22-23 July, in the year of our Lord 2020
Up betimes, and after breakfast in my carriage to visit my mother and father, who are well, though they have not left their house in Lock Up at all, which has vexed my father, only in their carriage to the river, once, where a very few abroad, and did not get down from their carriage, and then home. And they are 90, which is a great age, and my father I think of a mind sounder than mine, for sometimes I cannot remember why I am upstairs and have to ask the cat, but he can write me a list for Aldy’s, which he did, where he has not been these four months, and still get all of it in order of the shelfs where his shopping is to be found, which was all proper with not a single misteak, onlie that I forgot to take my mask and had to wear my bilberrie scrabbler instead, which did draw glances, though I think of admiration and people wondered where to get one for themselfs, for I heard one asking in the shoppe where it was. My mother had a Lock Up birthday, which celebrated with flours and a good wine, white with bubbles in it, and choclates and a balloon floating in the air on a piece of string, which I did send, but I am not sure she remembered. The following day, home at a little past 8 a’clock where a scowling sky and rain, and after a little supper to bed.

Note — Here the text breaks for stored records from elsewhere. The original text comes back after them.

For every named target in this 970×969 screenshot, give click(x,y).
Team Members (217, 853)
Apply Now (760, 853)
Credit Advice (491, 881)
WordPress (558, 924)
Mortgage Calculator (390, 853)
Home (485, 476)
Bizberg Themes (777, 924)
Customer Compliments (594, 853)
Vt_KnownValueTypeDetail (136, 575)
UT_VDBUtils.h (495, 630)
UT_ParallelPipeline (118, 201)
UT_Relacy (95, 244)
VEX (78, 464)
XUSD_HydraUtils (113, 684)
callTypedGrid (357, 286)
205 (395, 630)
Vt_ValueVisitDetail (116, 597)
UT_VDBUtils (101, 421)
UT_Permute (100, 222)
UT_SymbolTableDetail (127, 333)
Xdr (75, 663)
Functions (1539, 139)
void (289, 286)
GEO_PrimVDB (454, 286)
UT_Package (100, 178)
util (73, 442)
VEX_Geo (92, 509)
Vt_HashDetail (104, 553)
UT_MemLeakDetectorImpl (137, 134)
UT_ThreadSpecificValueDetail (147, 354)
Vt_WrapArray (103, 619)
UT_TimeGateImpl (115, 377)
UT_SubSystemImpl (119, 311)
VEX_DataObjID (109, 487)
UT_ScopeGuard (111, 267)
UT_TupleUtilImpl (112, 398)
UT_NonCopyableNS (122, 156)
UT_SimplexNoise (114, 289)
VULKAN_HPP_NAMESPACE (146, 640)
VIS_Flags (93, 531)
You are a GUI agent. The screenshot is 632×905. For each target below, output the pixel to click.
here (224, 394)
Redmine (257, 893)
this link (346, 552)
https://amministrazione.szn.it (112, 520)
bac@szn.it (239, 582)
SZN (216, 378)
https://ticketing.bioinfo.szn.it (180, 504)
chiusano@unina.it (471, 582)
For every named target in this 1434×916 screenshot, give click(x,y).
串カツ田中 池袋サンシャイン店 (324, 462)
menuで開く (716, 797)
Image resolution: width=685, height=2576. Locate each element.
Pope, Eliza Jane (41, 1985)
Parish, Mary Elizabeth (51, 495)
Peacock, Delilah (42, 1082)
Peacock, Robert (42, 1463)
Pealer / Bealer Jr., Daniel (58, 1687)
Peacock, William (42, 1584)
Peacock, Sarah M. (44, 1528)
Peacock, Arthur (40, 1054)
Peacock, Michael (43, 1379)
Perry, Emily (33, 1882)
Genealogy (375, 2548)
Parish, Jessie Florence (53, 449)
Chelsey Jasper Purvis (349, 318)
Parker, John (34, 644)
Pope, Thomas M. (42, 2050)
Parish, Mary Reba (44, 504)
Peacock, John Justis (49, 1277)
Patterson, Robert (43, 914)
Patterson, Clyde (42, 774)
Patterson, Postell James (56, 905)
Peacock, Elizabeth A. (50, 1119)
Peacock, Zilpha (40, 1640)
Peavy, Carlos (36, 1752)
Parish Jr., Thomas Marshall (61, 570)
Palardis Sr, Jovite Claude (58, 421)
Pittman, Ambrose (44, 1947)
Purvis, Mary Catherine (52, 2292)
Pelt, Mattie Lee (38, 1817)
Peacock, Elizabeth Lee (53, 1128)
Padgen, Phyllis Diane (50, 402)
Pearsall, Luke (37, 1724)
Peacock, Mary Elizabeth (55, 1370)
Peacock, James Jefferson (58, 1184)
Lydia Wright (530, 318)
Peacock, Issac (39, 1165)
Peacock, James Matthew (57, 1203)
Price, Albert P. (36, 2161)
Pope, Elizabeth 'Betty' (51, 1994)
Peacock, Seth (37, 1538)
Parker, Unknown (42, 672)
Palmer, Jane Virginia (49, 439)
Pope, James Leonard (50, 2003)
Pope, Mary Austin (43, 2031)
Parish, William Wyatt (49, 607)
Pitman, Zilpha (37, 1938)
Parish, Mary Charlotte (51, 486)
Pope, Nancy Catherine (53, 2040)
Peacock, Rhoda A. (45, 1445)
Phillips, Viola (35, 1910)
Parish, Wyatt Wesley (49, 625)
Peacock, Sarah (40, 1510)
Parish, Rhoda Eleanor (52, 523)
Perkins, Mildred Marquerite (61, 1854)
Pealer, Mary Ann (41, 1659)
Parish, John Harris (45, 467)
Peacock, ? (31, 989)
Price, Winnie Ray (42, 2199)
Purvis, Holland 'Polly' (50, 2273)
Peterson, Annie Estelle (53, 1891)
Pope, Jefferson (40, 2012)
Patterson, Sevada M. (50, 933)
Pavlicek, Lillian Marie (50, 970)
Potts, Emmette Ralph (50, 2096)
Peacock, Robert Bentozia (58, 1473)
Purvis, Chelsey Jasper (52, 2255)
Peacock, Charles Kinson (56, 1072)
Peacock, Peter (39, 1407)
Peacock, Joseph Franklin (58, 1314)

28 July, in the year of our Lord 2020
Up, and it being dry so that I could wear a pair of shorts for a change, to the garden, where a little repair of the work of the rain and wind, and by and by comes Mr. R. Owen, as we had agreed, and with him he brought a proportion of the Ashes of the dear friend beloved of us both, to spread them finally amongst the flowers, as we had determined to do, and it done not without a little teare shed; for Adam loved the garden, to sit in it on a fine day with the gazette and a glass of sherris sack beside him, and take it in and admire it from his seat, though he professed to knowing not a jot of how to keep it, not of planting nor pruning nor weeding nor feeding; and I do not know why there comes a silly thought at a solemn time, but came into my mind the notion that he would now be doing more for the flowers in the garden than he ever did in life, which I think was not a malicious thing to think, and if it seems of black humour it is not meant so, but rather wrily fitting, for it would have been in his nature to chortle at the self same thing, which lifted my melancolie a little to think of his doing though I did not vouchsafe it out loude; but I thought it a little tribute to his spirit, which I miss, but I will not write more about it for I find the tears fall, as much as if I had said it.
After dinner to my learning of Spanish again with Iñigo el Vasco, though my head is full of it and I have need of a break lest palabras fall out of my orejas (as I have heard said will happen), which I have not had these four, or five months even. And lately came along Mr. Nic. Lee and did deliver back to me my means of writing this Journalle, which I have not had for near three weeks, and brought it to my door by our prior arrangements, made previously before; and he has mended it, which seems a job done well, and he says he has put in it a new cell and it will sound better for there is a new speaker in it too, which I cannot fathom for a swan’s quill; cost 18l 15s. 6d. He says his wife is from a colony on the River Plate, which I find on my globe to be in America Meridionalis, and she must be like the person depicted there, which is with a shameful short skirt onlie and a bow and arrow, which I think explains the fashion I have seen in the chip shop in Many Bridge at night; and he speaks Spanish too, so I say ‘Gracias’ and he says ‘De nada’ for he understood me and I was greatly contented, for I think this is a great achievement for four years study. After supper to the filling in of some of my Journall for the last few days, as much as I can remember it, which is all in the wrong order in my head and I think my father would do a better job. And so to bed.